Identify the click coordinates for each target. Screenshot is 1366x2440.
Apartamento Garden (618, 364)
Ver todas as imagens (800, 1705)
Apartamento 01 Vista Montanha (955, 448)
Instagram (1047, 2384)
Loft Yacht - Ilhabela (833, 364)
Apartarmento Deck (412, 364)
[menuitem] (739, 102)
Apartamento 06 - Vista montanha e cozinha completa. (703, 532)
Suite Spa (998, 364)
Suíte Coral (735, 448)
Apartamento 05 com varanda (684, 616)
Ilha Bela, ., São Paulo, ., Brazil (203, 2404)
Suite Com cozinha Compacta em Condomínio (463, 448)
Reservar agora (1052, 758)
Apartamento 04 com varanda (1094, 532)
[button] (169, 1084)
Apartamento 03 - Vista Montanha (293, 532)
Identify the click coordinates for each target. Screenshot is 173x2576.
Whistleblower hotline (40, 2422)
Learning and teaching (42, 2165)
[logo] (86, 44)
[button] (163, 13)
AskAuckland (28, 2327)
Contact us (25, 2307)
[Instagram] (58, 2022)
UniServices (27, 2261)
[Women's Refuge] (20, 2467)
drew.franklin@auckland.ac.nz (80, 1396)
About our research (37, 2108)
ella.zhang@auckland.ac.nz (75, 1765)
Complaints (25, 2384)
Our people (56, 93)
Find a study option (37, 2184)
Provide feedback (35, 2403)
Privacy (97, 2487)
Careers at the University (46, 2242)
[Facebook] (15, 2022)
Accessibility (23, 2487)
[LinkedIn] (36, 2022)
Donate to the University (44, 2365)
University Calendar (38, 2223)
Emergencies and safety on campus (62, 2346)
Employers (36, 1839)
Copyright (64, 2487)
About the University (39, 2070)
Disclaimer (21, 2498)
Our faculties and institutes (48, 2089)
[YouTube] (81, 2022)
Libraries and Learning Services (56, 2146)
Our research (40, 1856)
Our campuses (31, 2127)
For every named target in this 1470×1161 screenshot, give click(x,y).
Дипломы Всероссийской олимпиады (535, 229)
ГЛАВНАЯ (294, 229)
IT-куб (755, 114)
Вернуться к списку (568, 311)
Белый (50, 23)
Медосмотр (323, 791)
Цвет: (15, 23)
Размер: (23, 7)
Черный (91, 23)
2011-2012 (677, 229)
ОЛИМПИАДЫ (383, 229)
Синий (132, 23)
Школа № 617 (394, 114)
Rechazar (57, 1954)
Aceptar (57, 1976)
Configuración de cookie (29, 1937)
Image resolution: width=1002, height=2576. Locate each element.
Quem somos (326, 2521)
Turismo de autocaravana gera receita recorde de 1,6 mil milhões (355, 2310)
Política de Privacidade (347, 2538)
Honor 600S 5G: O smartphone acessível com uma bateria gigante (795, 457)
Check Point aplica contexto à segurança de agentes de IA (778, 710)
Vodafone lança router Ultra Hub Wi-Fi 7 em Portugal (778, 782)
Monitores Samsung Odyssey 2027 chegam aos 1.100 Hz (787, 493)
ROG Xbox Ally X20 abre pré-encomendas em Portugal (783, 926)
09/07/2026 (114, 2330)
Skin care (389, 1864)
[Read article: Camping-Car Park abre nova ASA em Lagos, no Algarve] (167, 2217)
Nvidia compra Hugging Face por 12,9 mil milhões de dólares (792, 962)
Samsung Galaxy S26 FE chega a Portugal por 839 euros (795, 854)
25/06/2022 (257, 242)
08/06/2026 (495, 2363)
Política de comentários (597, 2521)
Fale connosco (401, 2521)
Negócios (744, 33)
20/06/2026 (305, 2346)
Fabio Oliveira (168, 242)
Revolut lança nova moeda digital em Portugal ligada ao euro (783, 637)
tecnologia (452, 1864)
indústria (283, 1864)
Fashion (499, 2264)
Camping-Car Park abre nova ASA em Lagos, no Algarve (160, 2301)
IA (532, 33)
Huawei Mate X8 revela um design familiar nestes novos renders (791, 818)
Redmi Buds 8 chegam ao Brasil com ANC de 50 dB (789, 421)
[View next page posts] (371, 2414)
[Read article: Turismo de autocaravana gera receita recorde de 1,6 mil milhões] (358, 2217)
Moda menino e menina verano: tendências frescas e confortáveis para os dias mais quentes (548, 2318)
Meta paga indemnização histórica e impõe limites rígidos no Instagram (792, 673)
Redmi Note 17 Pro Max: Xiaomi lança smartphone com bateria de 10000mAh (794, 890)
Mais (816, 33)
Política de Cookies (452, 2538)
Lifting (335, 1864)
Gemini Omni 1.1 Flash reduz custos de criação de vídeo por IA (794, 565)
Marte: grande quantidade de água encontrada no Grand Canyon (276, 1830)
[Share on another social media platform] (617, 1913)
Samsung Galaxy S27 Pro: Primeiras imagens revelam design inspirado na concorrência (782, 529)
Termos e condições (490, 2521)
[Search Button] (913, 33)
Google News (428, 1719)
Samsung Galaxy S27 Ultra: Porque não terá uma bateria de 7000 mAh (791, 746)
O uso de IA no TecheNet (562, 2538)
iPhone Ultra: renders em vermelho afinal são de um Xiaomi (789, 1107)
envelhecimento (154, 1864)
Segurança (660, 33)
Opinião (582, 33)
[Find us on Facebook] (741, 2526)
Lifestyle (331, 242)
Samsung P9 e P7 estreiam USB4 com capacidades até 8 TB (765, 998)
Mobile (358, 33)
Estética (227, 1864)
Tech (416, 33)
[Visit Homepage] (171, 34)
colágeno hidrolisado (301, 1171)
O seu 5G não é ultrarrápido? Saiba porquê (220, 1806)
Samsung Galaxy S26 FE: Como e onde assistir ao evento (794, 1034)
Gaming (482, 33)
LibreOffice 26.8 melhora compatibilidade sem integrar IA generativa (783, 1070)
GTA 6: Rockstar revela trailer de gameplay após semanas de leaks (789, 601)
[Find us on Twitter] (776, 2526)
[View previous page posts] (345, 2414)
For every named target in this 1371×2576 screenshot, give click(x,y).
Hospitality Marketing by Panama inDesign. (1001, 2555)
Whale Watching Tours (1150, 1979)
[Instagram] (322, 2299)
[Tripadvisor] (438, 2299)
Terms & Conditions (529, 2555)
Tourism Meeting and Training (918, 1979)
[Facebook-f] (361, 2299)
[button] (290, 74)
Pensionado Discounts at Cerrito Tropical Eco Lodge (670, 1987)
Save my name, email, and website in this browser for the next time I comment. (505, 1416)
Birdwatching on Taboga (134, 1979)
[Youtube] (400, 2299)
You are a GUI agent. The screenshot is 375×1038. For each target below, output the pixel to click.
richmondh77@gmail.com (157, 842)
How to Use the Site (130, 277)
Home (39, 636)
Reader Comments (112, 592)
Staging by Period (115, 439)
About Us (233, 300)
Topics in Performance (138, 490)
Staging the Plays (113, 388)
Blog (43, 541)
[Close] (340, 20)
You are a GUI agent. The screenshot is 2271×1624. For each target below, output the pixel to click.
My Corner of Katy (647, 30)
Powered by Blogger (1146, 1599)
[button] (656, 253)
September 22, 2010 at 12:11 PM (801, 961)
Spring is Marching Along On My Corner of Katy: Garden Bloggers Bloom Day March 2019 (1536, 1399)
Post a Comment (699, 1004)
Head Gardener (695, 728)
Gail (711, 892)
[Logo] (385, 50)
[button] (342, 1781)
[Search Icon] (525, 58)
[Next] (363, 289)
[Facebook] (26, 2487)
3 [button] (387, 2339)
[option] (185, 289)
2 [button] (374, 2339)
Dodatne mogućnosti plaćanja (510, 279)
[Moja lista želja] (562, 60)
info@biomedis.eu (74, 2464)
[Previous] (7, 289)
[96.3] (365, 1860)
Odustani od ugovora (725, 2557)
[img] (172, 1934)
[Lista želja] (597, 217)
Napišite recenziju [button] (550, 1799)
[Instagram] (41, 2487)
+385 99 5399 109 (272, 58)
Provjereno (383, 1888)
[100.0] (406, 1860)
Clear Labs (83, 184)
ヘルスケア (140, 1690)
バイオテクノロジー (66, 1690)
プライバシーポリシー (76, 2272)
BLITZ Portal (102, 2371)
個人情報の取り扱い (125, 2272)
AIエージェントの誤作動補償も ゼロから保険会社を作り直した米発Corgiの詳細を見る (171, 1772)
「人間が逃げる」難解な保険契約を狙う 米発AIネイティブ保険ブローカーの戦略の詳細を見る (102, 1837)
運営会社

========================================

→ **WHAT THE EXERCISE ASKS**:
Return, unchanged, the run of lines above that opens with the line containing "Camping-Car Park abre nova ASA em Lagos, no Algarve (160, 2301)" and closes with the line containing "Google News (428, 1719)". Include both.

→ **TASK SOLUTION**:
Camping-Car Park abre nova ASA em Lagos, no Algarve (160, 2301)
IA (532, 33)
Huawei Mate X8 revela um design familiar nestes novos renders (791, 818)
Redmi Buds 8 chegam ao Brasil com ANC de 50 dB (789, 421)
[View next page posts] (371, 2414)
[Read article: Turismo de autocaravana gera receita recorde de 1,6 mil milhões] (358, 2217)
Moda menino e menina verano: tendências frescas e confortáveis para os dias mais quentes (548, 2318)
Meta paga indemnização histórica e impõe limites rígidos no Instagram (792, 673)
Redmi Note 17 Pro Max: Xiaomi lança smartphone com bateria de 10000mAh (794, 890)
Mais (816, 33)
Política de Cookies (452, 2538)
Lifting (335, 1864)
Gemini Omni 1.1 Flash reduz custos de criação de vídeo por IA (794, 565)
Marte: grande quantidade de água encontrada no Grand Canyon (276, 1830)
[Share on another social media platform] (617, 1913)
Samsung Galaxy S27 Pro: Primeiras imagens revelam design inspirado na concorrência (782, 529)
Termos e condições (490, 2521)
[Search Button] (913, 33)
Google News (428, 1719)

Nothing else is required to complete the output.